Kyrie Irving has swooped down on the NBA like an unexpected meteor. About to start the season, on Tuesday, with the pomp and circumstance due to its 75th anniversary and the return to near normality after the worst of the pandemic, the 29-year-old point guard of the Brooklyn Nets and one of the great figures of The League is reluctant to be vaccinated against covid-19. What might seem like a specific problem solved with the corresponding sanction has become a mess that fuels the debate on freedom and the rights of citizenship.
Irving’s stubborn attitude is not so surprising when it comes to his personality and some of his outlandish beliefs. But it is not convenient to put everything in the same bag. Many put a cross and dash when in 2017 he defended that the Earth is flat. His explanations further discredited him. He drew his theory from an “investigation” on Instagram, he confessed. In October 2018 he asked for forgiveness. He said he expressed his theory as saying, “I’m a great conspiracy theorist.” And he concluded: “I’m not very smart to say”. He also held in a podcast that John F. Kennedy was assassinated because he wanted to end lobby banking and that the CIA tried to hire assassins to kill Bob Marley. “I was just kidding,” he retracted.

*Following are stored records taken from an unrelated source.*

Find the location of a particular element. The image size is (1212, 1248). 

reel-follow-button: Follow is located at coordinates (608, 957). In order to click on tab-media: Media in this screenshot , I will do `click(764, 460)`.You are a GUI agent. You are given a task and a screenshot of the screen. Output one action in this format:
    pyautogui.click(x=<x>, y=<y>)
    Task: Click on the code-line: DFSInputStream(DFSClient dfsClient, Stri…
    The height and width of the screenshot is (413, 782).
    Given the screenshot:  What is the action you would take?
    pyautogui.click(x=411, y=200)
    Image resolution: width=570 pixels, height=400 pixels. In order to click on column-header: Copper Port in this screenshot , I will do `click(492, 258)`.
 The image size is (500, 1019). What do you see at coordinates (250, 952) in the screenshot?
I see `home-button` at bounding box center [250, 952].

Irving’s situation is now much more serious. He can compromise his career – he has two more years on his contract at a rate of € 30.2 million this season and € 31.5 million the next – and it is not just a matter of more or less unfortunate comments. The position of those who refuse to be vaccinated is aligned and illuminated. He has not made any statements for weeks, but from his surroundings they explain that he claims not to be against vaccines and that his position serves to express his discomfort that people are losing their jobs due to the obligation to get vaccinated. It tries to challenge, they claim, the way society is controlled. “Kyrie wants to be a voice for those who have no voice,” said one of his friends. Irving understands that what happened with another prominent player who did not want to be vaccinated, Andrew Wiggins, reinforces his thesis. Wiggins, of Golden State, the team based in San Francisco where the health authorities also require vaccination to access the enclosed areas, ended up giving in. “The only options were to get vaccinated or not to play. It was a difficult decision, ”Wiggins lamented.

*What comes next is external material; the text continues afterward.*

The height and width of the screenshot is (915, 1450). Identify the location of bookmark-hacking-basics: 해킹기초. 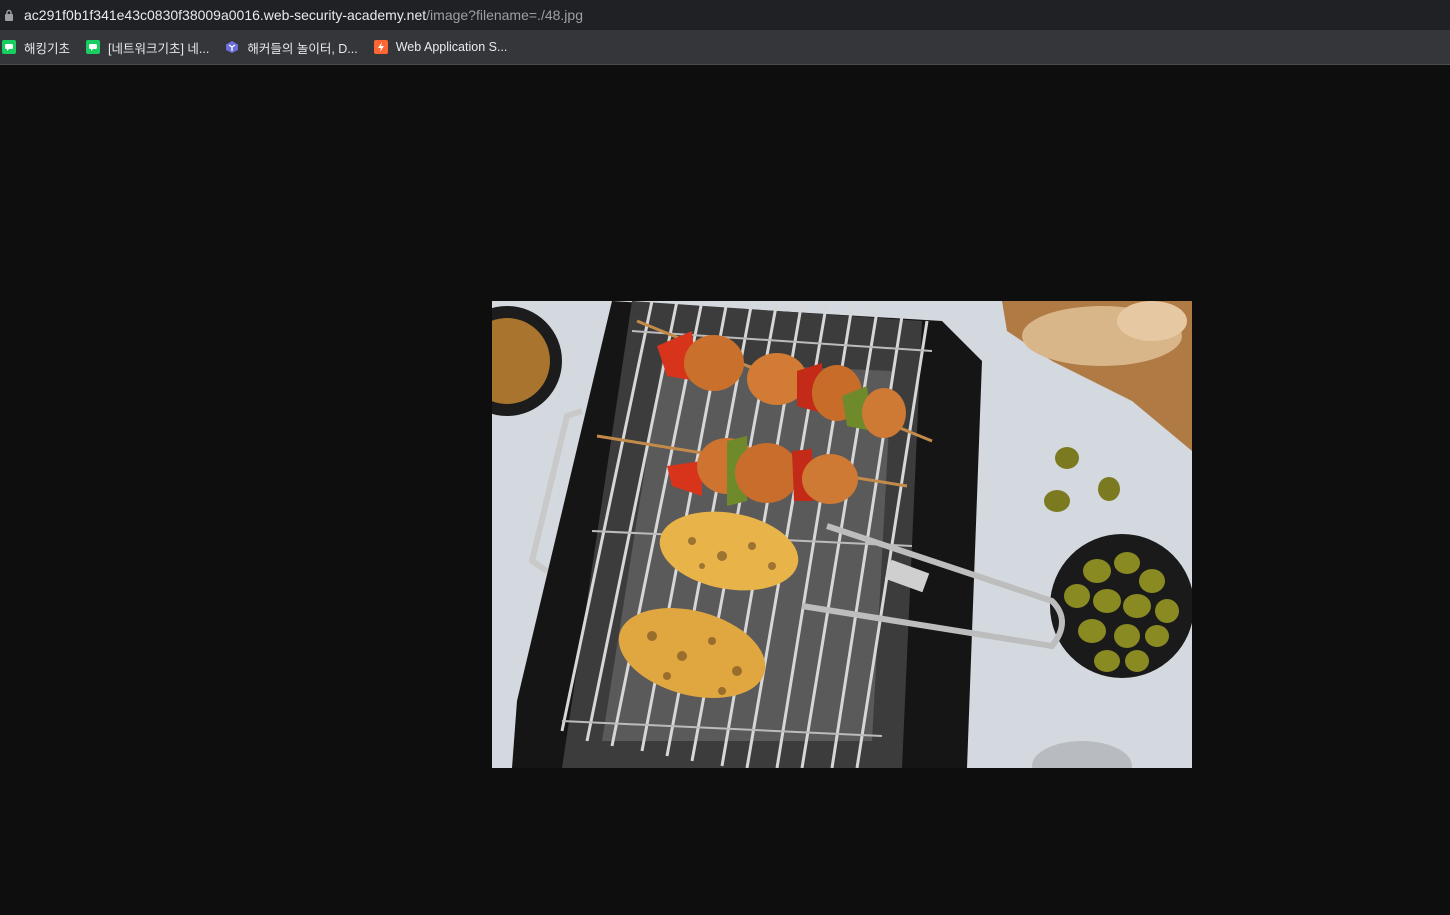
(36, 48).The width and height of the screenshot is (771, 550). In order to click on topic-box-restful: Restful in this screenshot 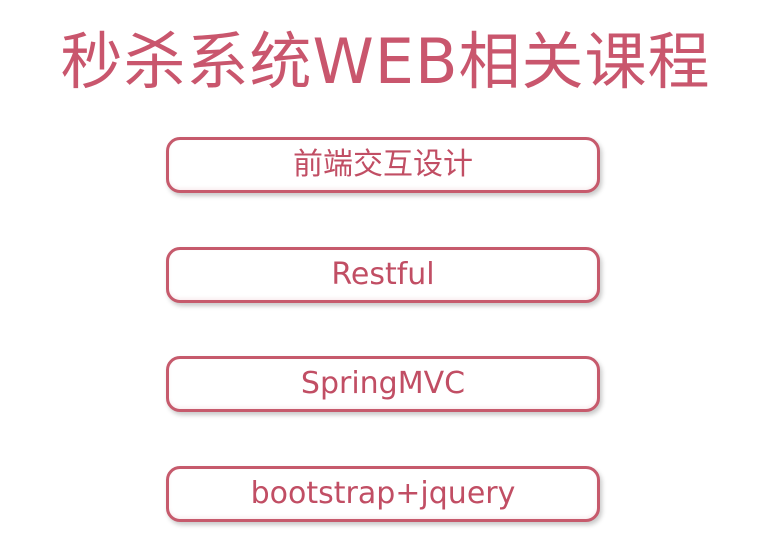, I will do `click(383, 275)`.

The NBA does not require vaccination, but the New York and San Francisco Health Departments require the vaccine to access the closed wards. The League intends to sanction Irving with 320,000 euros for each game he misses. The possibility was considered that he would only be absent in those scheduled in Brooklyn and in the two that will play at Madison Square Garden. But the Nets have decided to do without Irving – no games or training – until he is “fit to be a member of the team,” not to write “until he is vaccinated.”
Michele Roberts, the president of the Players Association (NBPA), does not believe the NBA can fine Irving on the grounds that he will not play “for unreasonable causes.” Irving is precisely vice president of the NBPA, a position in which he relieved Pau Gasol, and has a rising among many colleagues. In the spring of 2020 he led a group that did not agree to the League resumption in the Orlando bubble due to the pandemic. They considered that the return to the courts limited social justice efforts after the murder of George Floyd in May 2020 as a result of police brutality. Irving has disappeared on more than one occasion from his team’s radar without even his coach, Steve Nash, knowing his whereabouts. Already in January and August 2021 he was fined for failing to comply with the anti-covid health protocols. For this concept accumulates more than two million dollars in fines.
Activist and solidarity
He is supportive and generous. He bought a house for the George Floyd family. During the bubble of the Women’s League, the WNBA donated $ 1.5 million to players who were unable to compete in Bradenton, Florida. Paid the debt of the students of the University of Lincoln. It financed 250,000 meals during the pandemic in New York. He donated thousands of dollars to the Sioux, was involved in their fight against a pipeline in Dakota, and got their logo tattooed on his neck. In 2018, the tribe named Irving Little Mountain. His mother, Elizabeth, a descendant of the Sioux, died when Irving was four years old. His father, Drederick, played for Boston University under Rick Pitino. He immigrated to Australia to play in a semi-professional league for two years. There, in Melbourne, Kyrie was born. They returned to the United States. Irving played at Duke University under Mike Krzyzewski, albeit briefly due to a serious injury. He immediately signed up to draft. Cleveland chose him at number one in 2011. He was Rookie of the Year and won the 2014 World Cup with the United States.
When LeBron James, after four years in Miami, returned to Cleveland, they shared a team. They played three finals in a row and won 2016, the same year that Irving also won the gold medal at the Rio Games. He asked to be traded in 2017 claiming he wanted to be more of a leader than alongside LeBron. He went to the Celtics. In July 2019, he signed for the Nets. In February 2020, he had surgery on one shoulder and that season he could only play 20 games. In June 2021, he injured his right ankle when he fell to Antetokounmpo in the fourth game of the Eastern Conference semifinals that the Bucks won 4-3. Now the Nets are the big favorites, but the rara reviews Kyrie Irving is upsetting everything.